Najisnya Anjing – Hadits kedelapan – Bulughul Maram
وَعَنْ
أَبِي هُرَيْرَةَ - رضي الله عنه - قَالَ: قَالَ رَسُولُ اَللَّهِ - صلى الله عليه
وسلم - - طَهُورُ إِنَاءِ أَحَدِكُمْ إِذَا وَلَغَ فِيهِ اَلْكَلْبُ أَنْ
يَغْسِلَهُ سَبْعَ مَرَّاتٍ, أُولَاهُنَّ بِالتُّرَابِ - أَخْرَجَهُ مُسْلِمٌ.
وَفِي
لَفْظٍ لَهُ: - فَلْيُرِقْهُ -. وَلِلتِّرْمِذِيِّ: -
أُخْرَاهُنَّ, أَوْ أُولَاهُنَّ بِالتُّرَابِ -.
Arti:
“Dan dari Abu
Hurairah – radhiyallaahu ‘anhu – ia berkata: Rasulullah – shallallaahu
‘alaihi wa sallam – bersabda: sucinya bejana kalian, jika di dalamnya dijilat
oleh anjing, yaitu dengan membasuhnya tujuh kali. Yang pertama dengan debu. [hadits
diriwayatkan oleh Imam Muslim] dan dalam lafal miliknya: maka hendaklah ia
tuangkan (tumpahkan isinya). Dan dalam lafal milik imam al-Turmudzi: salah
satunya atau yang pertama dengan debu.
Syarah:
Syaikh Shalih
bin Fauzan bin Abdullah Fauzan dalam kitabnya Tas-hiil al-Ilmaam bi fiqh
al-Ahadits min Bulugh al-Maram menjelaskan:
Jilatan anjing:
ia memasukkan lidahnya ke dalam air, lalu menggerak-gerakkannya, baik ia minum
darinya atau tidak.
Dibasuh/dicuci
tujuh kali dan yang pertama dengan debu: yaitu mencampur air dengan debu pada
basuhan yang pertama. Baik caranya menaruh debu di bejana (yang terjilat isinya
oleh anjing) lalu menuangkan air ke dalamnya, atau menuangkan air terlebih
dahulu ke dalam bejana kemudian ditaruh debu atau mencampurnya dahulu kemudian
dituangkan ke dalam bejana, seluruh cara ini sama saja. Dan lafal hadits [yang
pertama dengan debu] itu adalah riwayat yang paling shahih, sebagaimana
telah disepakati oleh al-syaikhaan (al-Bukhari dan Muslim). Adapun lafal
yang dibawakan oleh imam al-Turmudzi menunjukkan keraguan perawi.
Syaikh Abdullah
bin Abdurrahman al-Bassam dalam kitab Taudhiih al-Ahkaam min Buluugh
al-Maraam:
(الطهور والوضوء) kedua kata tersebut jika diawali dengan “dhammah”

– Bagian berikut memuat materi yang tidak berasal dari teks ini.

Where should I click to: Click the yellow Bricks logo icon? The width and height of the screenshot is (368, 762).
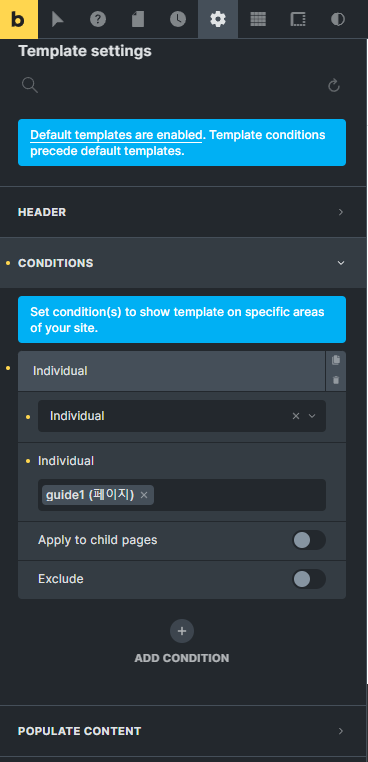18,19
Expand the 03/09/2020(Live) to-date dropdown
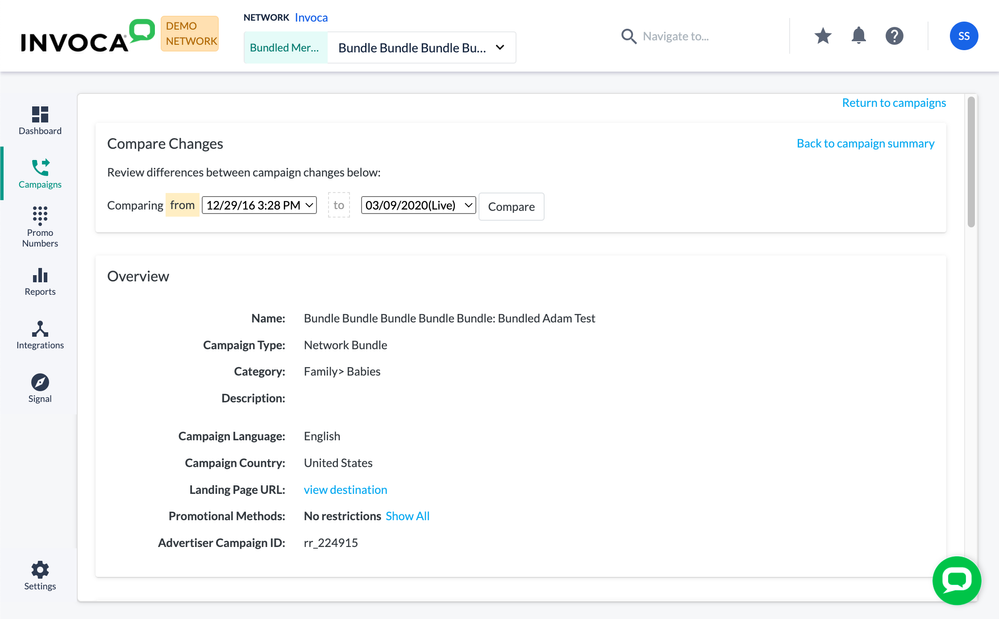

maka merupakan mashdar yang merupakan “kata kerja”. Adapun jika diawali
dengan “fathah” maka yang dimaksud adalah benda / alat yang digunakan. Walagha
adalah minum dengan ujung lidah, sebagaimana anjing dan hewan lain. “ukhraahunna”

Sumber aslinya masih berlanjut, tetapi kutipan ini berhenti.